MARCH 01, 2007

Exercise Helps Dieters Keep Bones Strong

When overweight people lose weight, they tend to lose bone mineral density at the same time, which increases their risk for osteoporosis. A study from Washington University in St. Louis, Mo, suggests that exercising to lose weight can help preserve bone strength. The results of the study appeared in the December 11, 2006, issue of the Archives of Internal Medicine.

Researchers randomly assigned 48 healthy, nonobese people in their 50s to 3 groups as part of a 1-year study. The first group lowered their caloric intake by 16% in the first 3 months, then by 20% for the rest of the year. The second group increased their amount of exercise by 16% in the first 3 months, then by 20% for the next 9 months. The third group was a control group that had neither diet nor exercise modifications.

The diet group lost an average of 17 lb and the exercise group an average of 14 lb. Those in the low-calorie group, however, also lost bone mineral density—more than 2% at the spine, hips, and leg. The researchers recommend a combined program of diet and exercise for a more beneficial weight-loss program.

Oversized Purses Can Be Such a Pain

One of the biggest fashion trends last season was large, oversized purses. Although they may be stylish for a short time, the damage they can cause can last for years if not dealt with promptly. Bigger bags mean more items to carry, and long-term usage of these weighted-down pocketbooks can cause back, neck, and shoulder pain, headaches, and possibly arthritis.

Jane Sadler, MD, a family practice physician at Baylor Medical Center at Garland, Tex, knows what to do when women patients come to her with neck pains and headaches. "I usually?look for their purse and pick it up," she said. "We take it over to the scale and weigh it, and?they're anywhere from 7 to 10 lb." She says that, carrying extra-large bags with extra items causes an imbalance in walking and standing that can leave a lasting impression. "It creates strain along the neck and into the nerves that exit the neck and down the shoulder, so it can be very painful later on," she said.

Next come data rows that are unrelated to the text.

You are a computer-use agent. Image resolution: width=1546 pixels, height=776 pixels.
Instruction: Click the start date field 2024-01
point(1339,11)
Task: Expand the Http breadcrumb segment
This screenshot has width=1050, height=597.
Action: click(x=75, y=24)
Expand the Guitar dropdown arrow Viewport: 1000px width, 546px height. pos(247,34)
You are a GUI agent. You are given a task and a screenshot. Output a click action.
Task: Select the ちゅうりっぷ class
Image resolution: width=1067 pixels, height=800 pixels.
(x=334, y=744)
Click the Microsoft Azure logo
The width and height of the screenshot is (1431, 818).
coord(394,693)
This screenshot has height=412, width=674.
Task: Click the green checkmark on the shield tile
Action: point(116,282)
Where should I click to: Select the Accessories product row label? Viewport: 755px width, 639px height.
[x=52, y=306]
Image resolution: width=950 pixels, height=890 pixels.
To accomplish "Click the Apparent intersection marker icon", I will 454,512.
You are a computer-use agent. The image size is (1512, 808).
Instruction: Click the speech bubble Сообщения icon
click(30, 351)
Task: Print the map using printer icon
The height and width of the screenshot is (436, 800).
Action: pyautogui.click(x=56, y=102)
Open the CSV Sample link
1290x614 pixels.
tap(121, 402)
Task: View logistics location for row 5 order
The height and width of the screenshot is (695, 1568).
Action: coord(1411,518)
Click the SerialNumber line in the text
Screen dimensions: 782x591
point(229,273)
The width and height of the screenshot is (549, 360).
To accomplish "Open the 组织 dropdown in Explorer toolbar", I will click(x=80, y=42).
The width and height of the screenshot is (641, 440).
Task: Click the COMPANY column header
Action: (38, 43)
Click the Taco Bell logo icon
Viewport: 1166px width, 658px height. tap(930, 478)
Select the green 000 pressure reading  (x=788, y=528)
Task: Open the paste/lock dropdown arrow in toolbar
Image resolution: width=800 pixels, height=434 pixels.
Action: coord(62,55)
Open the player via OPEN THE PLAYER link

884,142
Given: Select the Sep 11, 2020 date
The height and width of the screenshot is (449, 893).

Dr. Sadler suggests that, if a woman's purse is uncomfortable when wearing it, if she can feel it pulling her shoulder, or if it weighs more than a few pounds, it might be time to downsize. "We're really going to see women with more and more problems later on if we continue the big purse craze," she said.

Discovery About Cartilage May Aid OA Treatment

Scientists at the University of Manchester, United Kingdom, have revealed the structure of cartilage, in hopes of finding clues to help better treat patients with osteoarthritis (OA). For years, scientists have known that cartilage gets its strength from interlocking, millimeter-long collagen fibers that work in a manner similar to load-bearing steel rods in reinforced concrete. The precise structure of these fibers has remained unknown for over 40 years, however, thereby stalling any progression of potential therapies.

Researchers at the university used sophisticated electron microscope techniques to discover the molecular structure of the thinner of the 2 types of fibrils. They explained, "OA occurs when the fibrils are disrupted or lost?. Eventually, the cartilage breaks down altogether?. Without a detailed understanding of the structure of these fibrils, a treatment that prevents them from deteriorating would always prove elusive." Once scientists learn how the fibrils form and develop into healthy cartilage, they can then study what occurs when diseases such as OA develop. The findings were published in the November 2006 issue of the journal Proceedings of the National Academy of Sciences.

Arthritis Foundation Commends Pain Relief Lotions

The Arthritis Foundation has given its Ease-of-Use Commendation to Castiva Cooling and Warming Arthritis Pain Relief Lotions. Castiva received the commendation for providing a flip-top tube that is easy for patients with arthritis, minor strains, and other joint symptoms to open. A favorable review was awarded when the product was evaluated by patients with limited physical functions due to the effects of arthritis.

"We wanted to create a product that was truly innovative," said Greg Pulido, chief executive officer of Humco Holding Group, the distributor of Castiva. "It was important [that] Castiva not only worked, but was easy to use by those with joint or muscle limitations." The commendation gives Castiva the right to display the Arthritis Foundation's "Ease-of-Use" logo on the packaging and advertising in recognition of the "packaging innovation that? improves the quality of life for people with arthritis by providing greater accessibility."